I would like to know whether it is better using APS powder and accordingly adjusting the volume or using freshly prepared APS solution. Moreover the manual says that while degassing the solution (omitted APS and TEMED) the flask should be swirled all the time for 15 minutes. Is it true or we can leave it still? And then further on it says that after adding APS and TEMED, it should be swirled gently without producing bubbles? Is that possible? I even get bubbles while degassing. So how am I going to prevent that? Any tips.
Best Regards
Cowboy method for making SDS PAGE gels...... 0.1g of APS powder in water and vortex. Add 100ul to 10ml of separating gel (Final concentration 0.1% APS). Add everything needed for separating gel, except TEMED. Vortex to mix and let stand briefly. Gel with not polymerise without TEMED so no worries!! Add 25ul of TEMED to 10ml of separating gel and vortex again. Pour immediately and overlay with 100% EtOH (removes any bubbles). Separating gels polymerises within minutes. Pour off EtOH.

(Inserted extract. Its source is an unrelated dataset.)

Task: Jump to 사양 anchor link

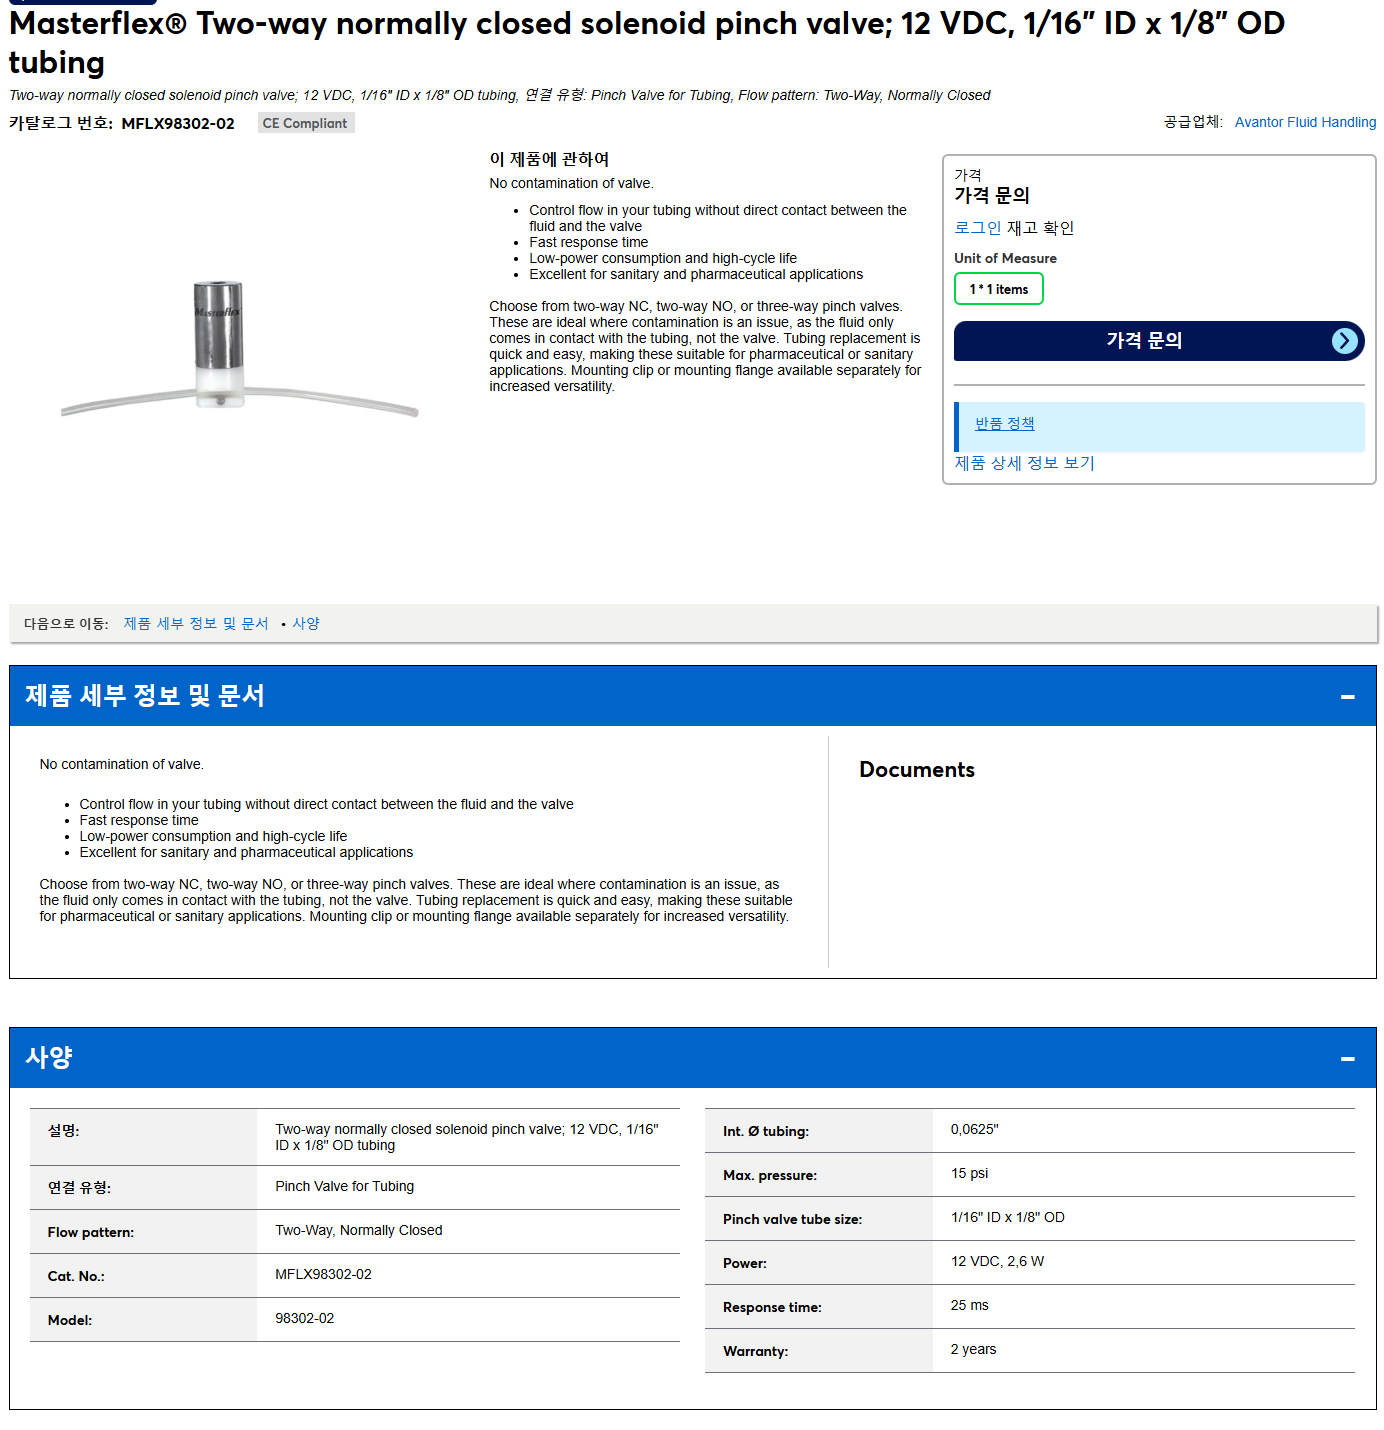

Stacking gel procedure is the same as above (50ul APS to 5ml stacking gel and vortex all together). Add 12.5ul TEMED to 5ml stacking gel, vortex, pour immediately and plce in well comb.
Again it sets hard in minutes. I have done it this way for years and no bothers as of yet!!
Streaks are caused by the reoxidation of cysteine residues in protein samples during electrophoresis. There is also documented research on the presence of "artifacts" at 66 kDa when mercaptoethanol is used as the denaturing agent in the loading buffer. I too had this problem. When denaturing protein samples use DTT, a much stronger reducing agent, and boil for 10 mins. This completely denatures proteins and the DTT prevents reoxidation.
Hallo everybody,
I was running SDS electrophoresis today and after coomassie blue staining I had a clear gel (no bands and no marker). What can be the problem? The protein concentration is in order, the pH of the bufers I checked before running the gel and I used a new coomassie solutions. I was running the same samples as before. The protein was stored for 1 month in -20°C and for approximately three times thawed and freezed. The gel ran faster than usualy. I'm new in it and I don't know what happened:-(Thanks for your advices.
Hi!
U have to aliquate your protein sample in many tube /sample if u want to keep it in -20°C .
and when u get it to run gel- 1 tube per time , don't storage it again.
Doan Lan, try using an alcohol as your overlay for the gel rather than water. It usually gives a cleaner edge to the gel and a "normalized" concentration of the acrylamide. Also if you are using 6x loading dye switch to 2X and try again. I usually get fuzzy bands if I use the 6x dye as opposed to the 2x.
i have been using SDS-PAGE for quite sometime and it always work very well, however i don't understand what is the function of stacking gel and the mechanisms of separating proteins by SDS-PAGE. can anyone tell me?